Малянов проводил их взглядом, взял свою папку поудобнее и стал подниматься по лестнице.

 
   Вечеровский открыл ему дверь не сразу. Узнать его было нелегко — Вечеровский словно только что выскочил из пожара. Элегантный домашний костюм изуродован: левый рукав почти оторван, слева же, на животе, большая прожженная дыра. Некогда белоснежная сорочка — в грязных разводах, и все лицо Вечеровского в грязных пятнах, и руки его.
   — А! Заходи, — сказал он хрипловато, повернулся к Малянову спиной и пошел в глубь квартиры.
   В гостиной все было разгромлено, словно лопнул здесь только что картуз дымного порока. Копоть чернела на стенах, копоть тоненькими нитями плавала в воздухе… Зияла обугленная дыра посреди ковра… И горы рассыпанных, растрепанных книг… и осколки аквариума, и расплющенные обломки звукоаппаратуры… Все искорежено, искромсано и будто опалено адским огнем.
   Они прошли в кабинет, где все было, как и прежде, безукоризненно чисто и элегантно, и Малянов, обернувшись на разгром в гостиной, спросил:
   — Что это было?
   — Потом, — сказал Вечеровский и откашлялся. — Что у тебя?

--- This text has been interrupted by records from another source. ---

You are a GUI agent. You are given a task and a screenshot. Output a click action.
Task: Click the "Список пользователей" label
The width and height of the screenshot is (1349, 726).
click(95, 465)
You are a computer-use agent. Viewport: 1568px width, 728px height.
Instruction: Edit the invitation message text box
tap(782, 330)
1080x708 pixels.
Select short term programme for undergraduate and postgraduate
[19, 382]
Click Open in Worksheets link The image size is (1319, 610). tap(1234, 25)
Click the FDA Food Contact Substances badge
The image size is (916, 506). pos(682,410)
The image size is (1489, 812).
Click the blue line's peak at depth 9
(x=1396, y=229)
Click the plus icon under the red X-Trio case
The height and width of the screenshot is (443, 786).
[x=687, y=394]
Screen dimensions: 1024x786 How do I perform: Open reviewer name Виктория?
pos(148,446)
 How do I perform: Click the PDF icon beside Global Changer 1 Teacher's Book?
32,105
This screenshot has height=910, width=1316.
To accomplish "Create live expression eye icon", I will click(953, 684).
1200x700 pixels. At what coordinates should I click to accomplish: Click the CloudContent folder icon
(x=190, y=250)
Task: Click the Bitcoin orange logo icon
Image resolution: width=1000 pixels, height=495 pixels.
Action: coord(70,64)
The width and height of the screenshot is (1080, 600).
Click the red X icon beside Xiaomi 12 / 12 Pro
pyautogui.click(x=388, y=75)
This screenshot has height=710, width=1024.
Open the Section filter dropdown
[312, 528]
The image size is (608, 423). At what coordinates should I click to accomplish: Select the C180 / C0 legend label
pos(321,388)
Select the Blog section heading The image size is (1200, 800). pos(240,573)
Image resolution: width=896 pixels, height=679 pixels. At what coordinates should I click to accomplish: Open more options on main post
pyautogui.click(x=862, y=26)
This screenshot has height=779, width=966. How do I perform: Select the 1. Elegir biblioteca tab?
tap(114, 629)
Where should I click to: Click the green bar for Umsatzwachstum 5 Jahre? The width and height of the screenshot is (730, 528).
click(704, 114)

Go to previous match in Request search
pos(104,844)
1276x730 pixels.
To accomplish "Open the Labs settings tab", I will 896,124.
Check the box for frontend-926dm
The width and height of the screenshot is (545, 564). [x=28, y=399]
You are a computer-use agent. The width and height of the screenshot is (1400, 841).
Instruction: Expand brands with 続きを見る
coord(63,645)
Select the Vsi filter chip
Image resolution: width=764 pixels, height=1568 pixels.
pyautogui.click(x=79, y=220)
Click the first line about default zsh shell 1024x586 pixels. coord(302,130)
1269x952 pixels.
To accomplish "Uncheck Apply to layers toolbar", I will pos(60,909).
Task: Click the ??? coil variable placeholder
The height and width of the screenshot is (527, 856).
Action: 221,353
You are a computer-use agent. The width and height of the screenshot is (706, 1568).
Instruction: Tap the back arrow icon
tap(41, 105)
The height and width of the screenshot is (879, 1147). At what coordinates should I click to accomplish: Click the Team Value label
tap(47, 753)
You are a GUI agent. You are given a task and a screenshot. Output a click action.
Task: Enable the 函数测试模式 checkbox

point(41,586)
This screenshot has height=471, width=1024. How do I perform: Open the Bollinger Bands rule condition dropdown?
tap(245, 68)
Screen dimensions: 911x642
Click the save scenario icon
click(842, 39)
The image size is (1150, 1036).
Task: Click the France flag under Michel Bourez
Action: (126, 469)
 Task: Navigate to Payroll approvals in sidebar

   Тогда Малянов положил на стол свою папку и проговорил сквозь зубы:
   — Вот. Они забрали мальчика. Пусть это пока у тебя полежит.
   — Пусть, — спокойно согласился Вечеровский. Он поднял к глазам чумазые руки и весь перекосился от отвращения. — Нет, так нельзя. Подожди, я должен привести себя в порядок.
   Он стремительно вышел, почти выбежал ив комнаты, а Малянов, оставшись один, прошел к дверям в гостиную и еще раз, теперь уже очень внимательно, оглядел царивший там разгром.
   Когда он вернулся к столу, лицо его было угрюмо, а брови он задрал так высоко, как это только было возможно.
   Потом он оглядел стол.
   Стол был завален папками. Там была толстая черная папка с наклеенной на обложке белой карточкой: «В. С. Глухов. Культурное влияние США на Японию. Опыт количественного и качественного анализа». Там была еще более толстая, чудовищная зеленая папка с небрежной надписью фломастером: «А. Снеговой. Использование феддингов». Собственно, там было даже две таких папки… Там была простенькая серая тощая папка некоего Вайнгартена («Ревертаза и пр.») и перетянутая «резинкой пачка общих тетрадей (некто У Лужков, „Элементарные рассуждения“), и еще какие-то папки, тетради и даже свернутые в трубку листы ватмана с чертежами.
   И там, с краю, лежала белая папка с надписью: «Д. Малянов. Задача о макроскопической устойчивости». Малянов взял ее и, усевшись в кресло, прижал к животу.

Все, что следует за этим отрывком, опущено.